## Task details
Please copy the lines below, exactly as they are, from the one with "Select the 2024-01 month cell" through the one with "You are a GUI", and leave out the pictures.

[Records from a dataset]
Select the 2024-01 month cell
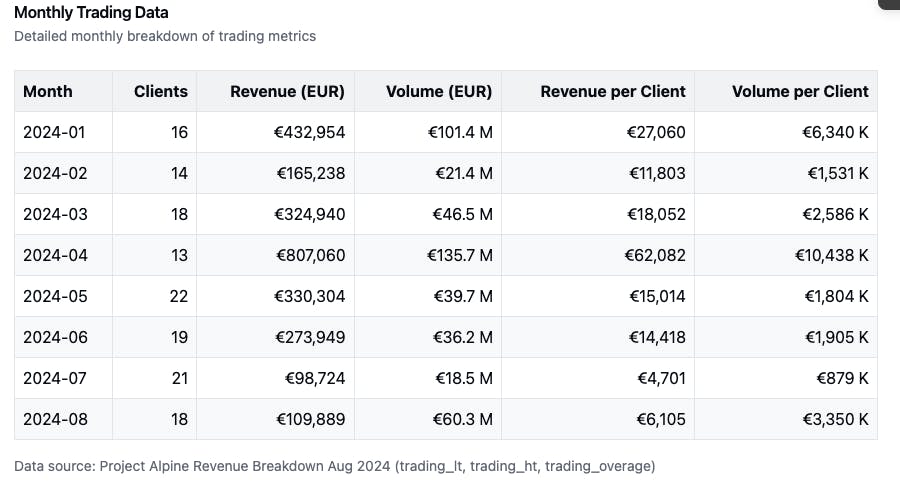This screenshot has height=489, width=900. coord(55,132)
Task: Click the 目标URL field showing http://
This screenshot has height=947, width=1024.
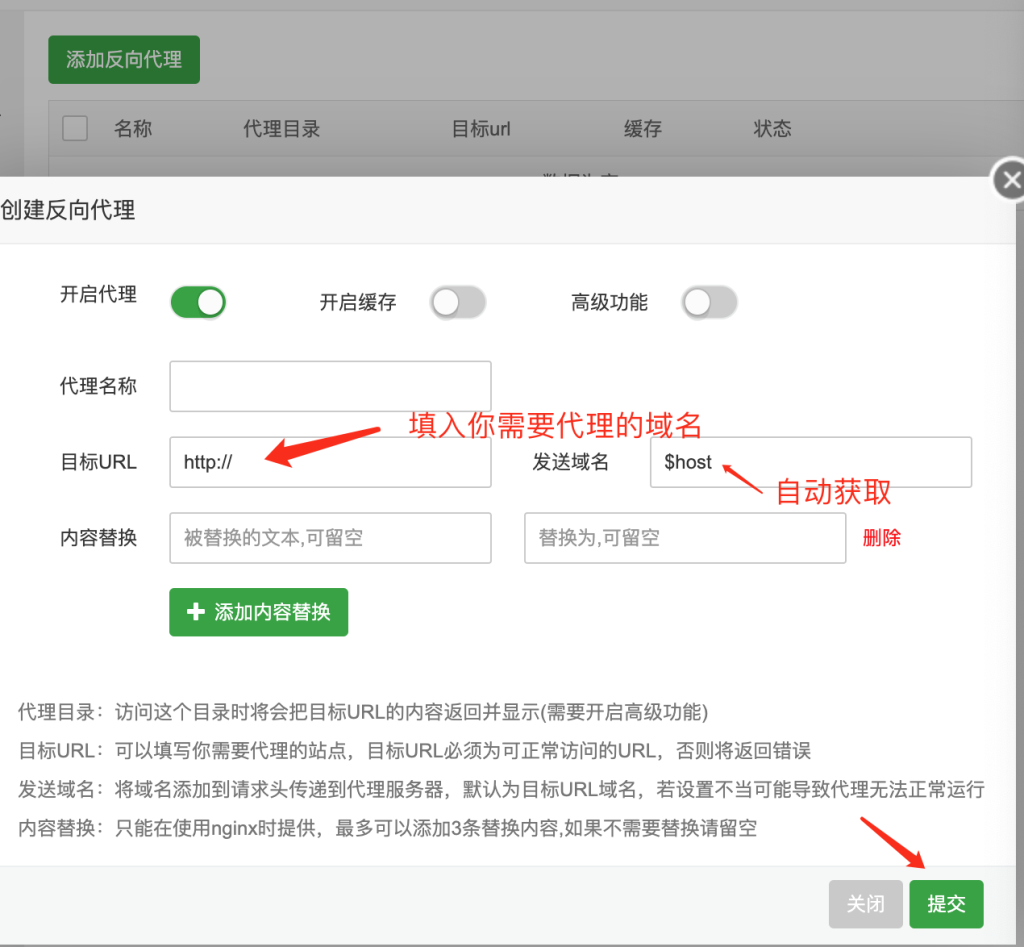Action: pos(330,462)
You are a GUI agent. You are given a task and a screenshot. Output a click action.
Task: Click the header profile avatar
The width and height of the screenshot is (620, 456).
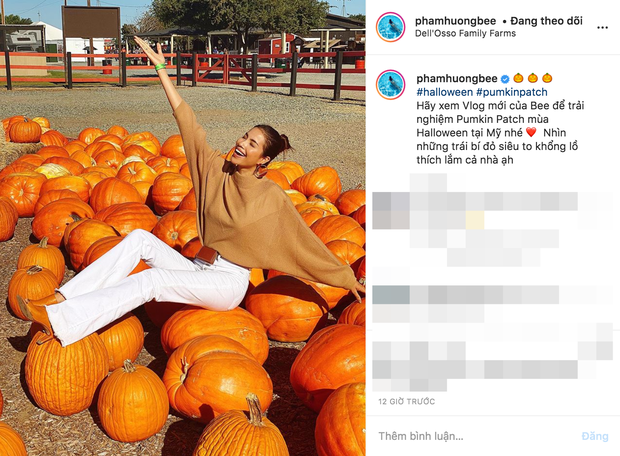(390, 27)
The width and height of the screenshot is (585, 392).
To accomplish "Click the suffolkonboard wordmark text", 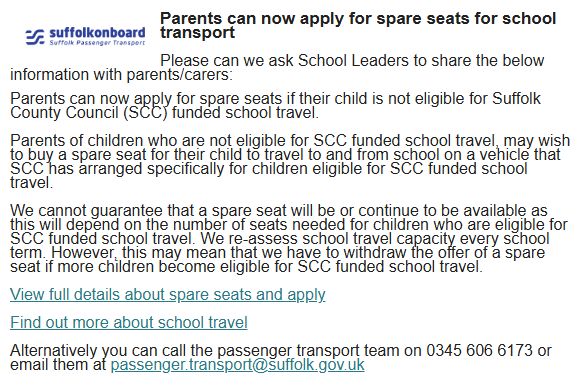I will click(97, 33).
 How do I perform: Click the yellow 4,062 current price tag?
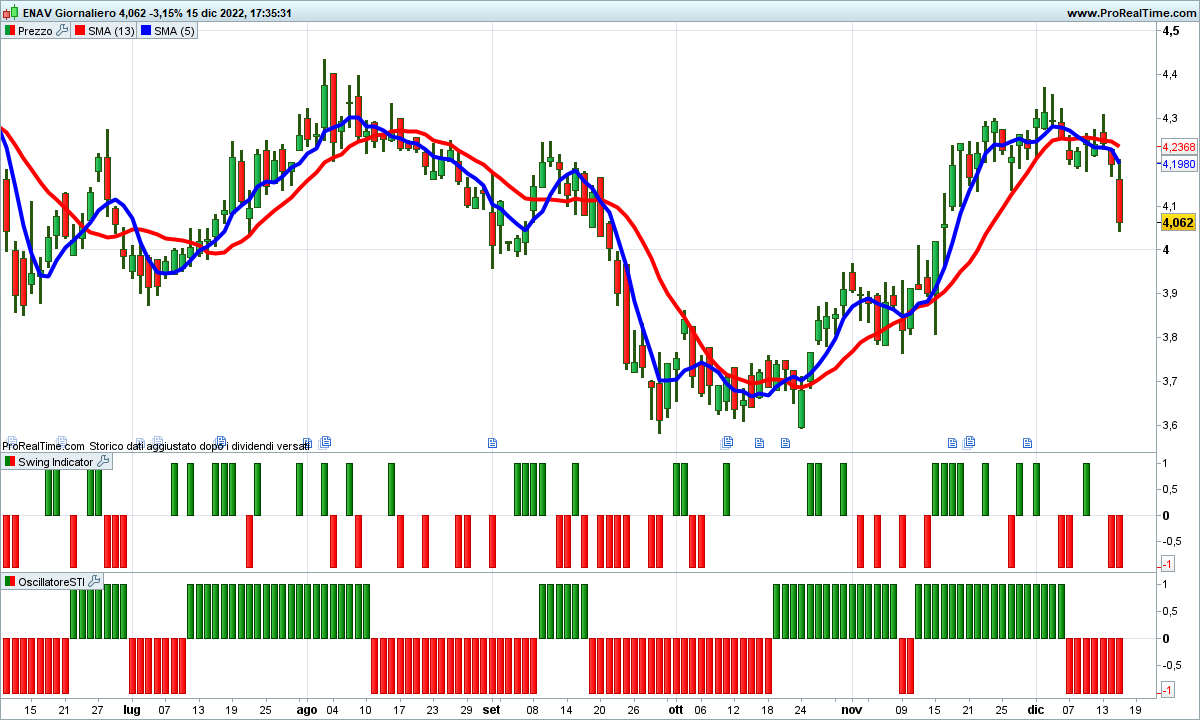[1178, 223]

* * *

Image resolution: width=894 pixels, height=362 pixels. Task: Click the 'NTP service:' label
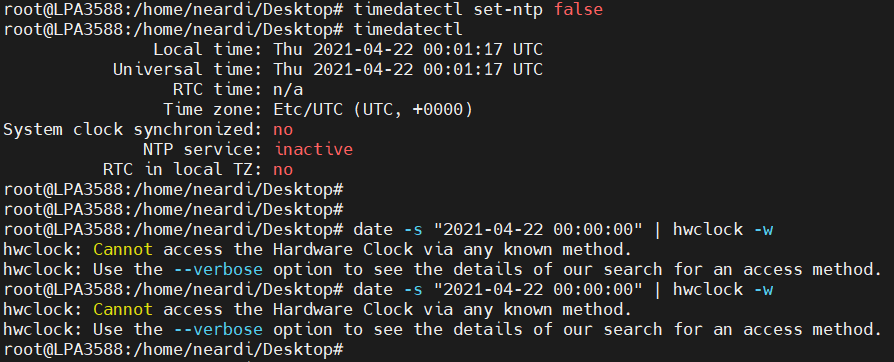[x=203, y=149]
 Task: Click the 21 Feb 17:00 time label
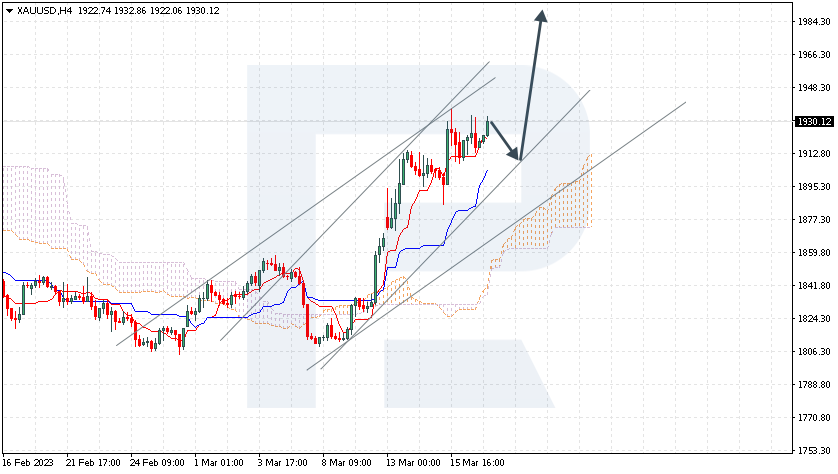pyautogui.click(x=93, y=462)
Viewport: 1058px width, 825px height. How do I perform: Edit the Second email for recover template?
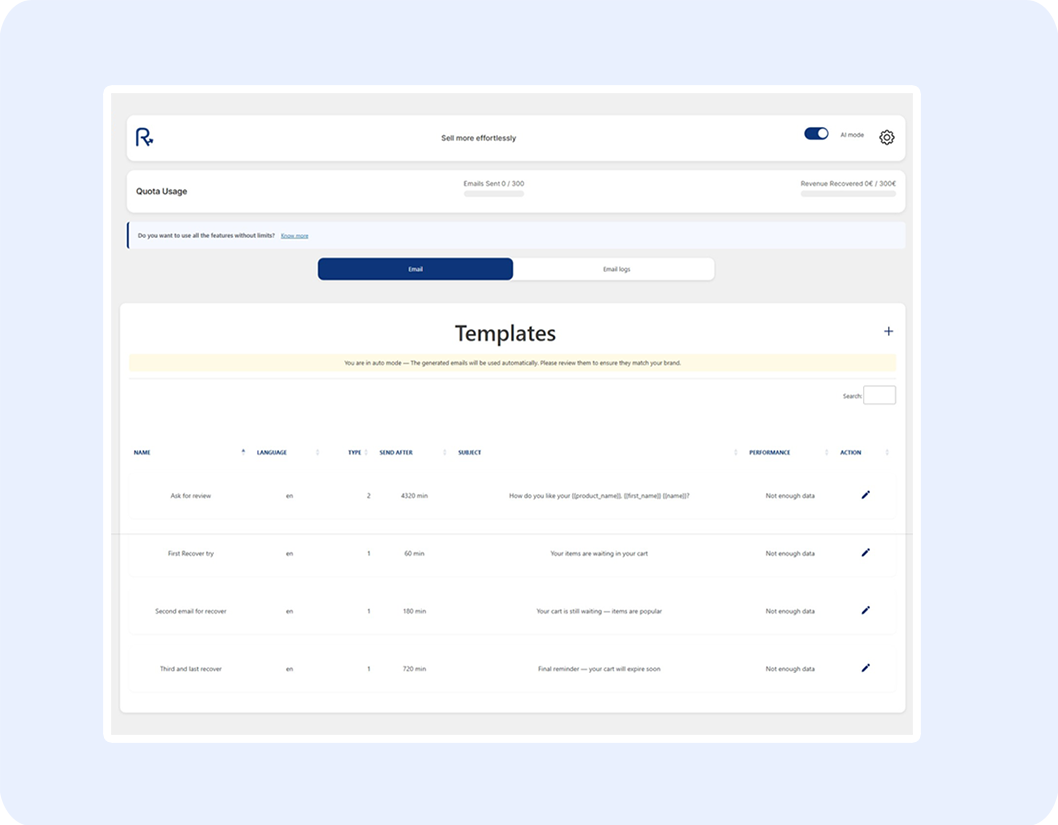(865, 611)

--

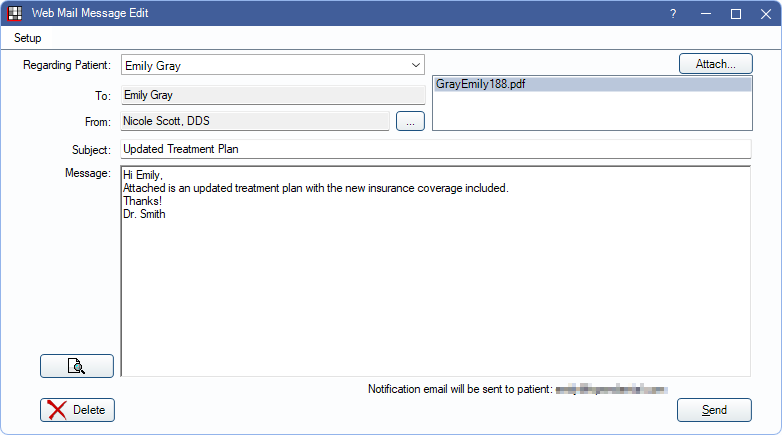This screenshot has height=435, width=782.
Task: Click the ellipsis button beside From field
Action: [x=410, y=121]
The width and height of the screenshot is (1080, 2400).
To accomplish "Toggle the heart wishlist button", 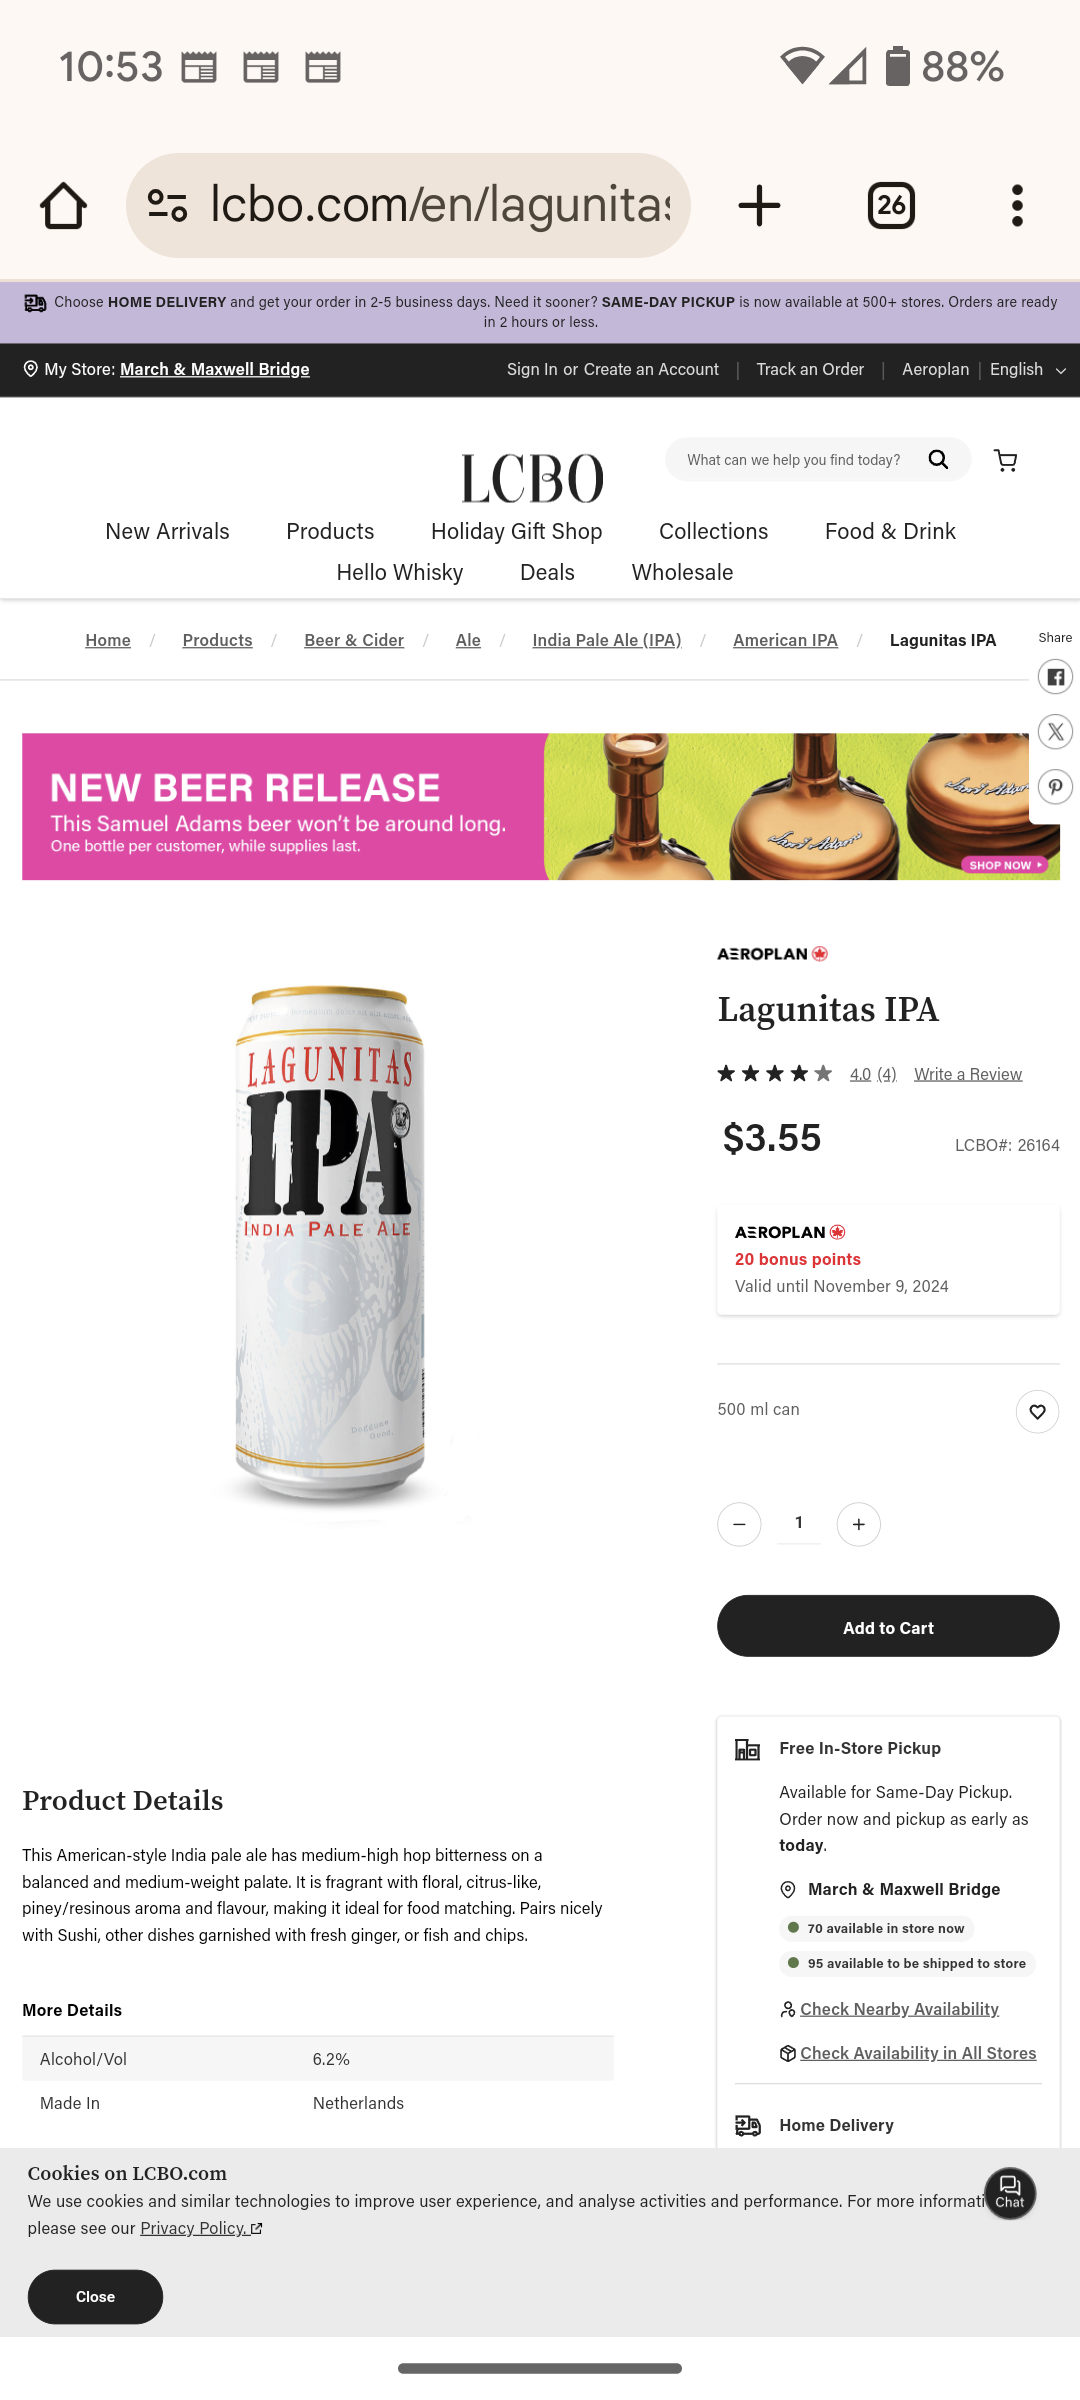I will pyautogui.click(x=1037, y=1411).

## Response to this exercise
Select the 2024-01 month cell
This screenshot has height=489, width=900. coord(55,132)
Task: Click the 目标URL field showing http://
This screenshot has height=947, width=1024.
Action: pos(330,462)
You are a GUI agent. You are given a task and a screenshot. Output a click action.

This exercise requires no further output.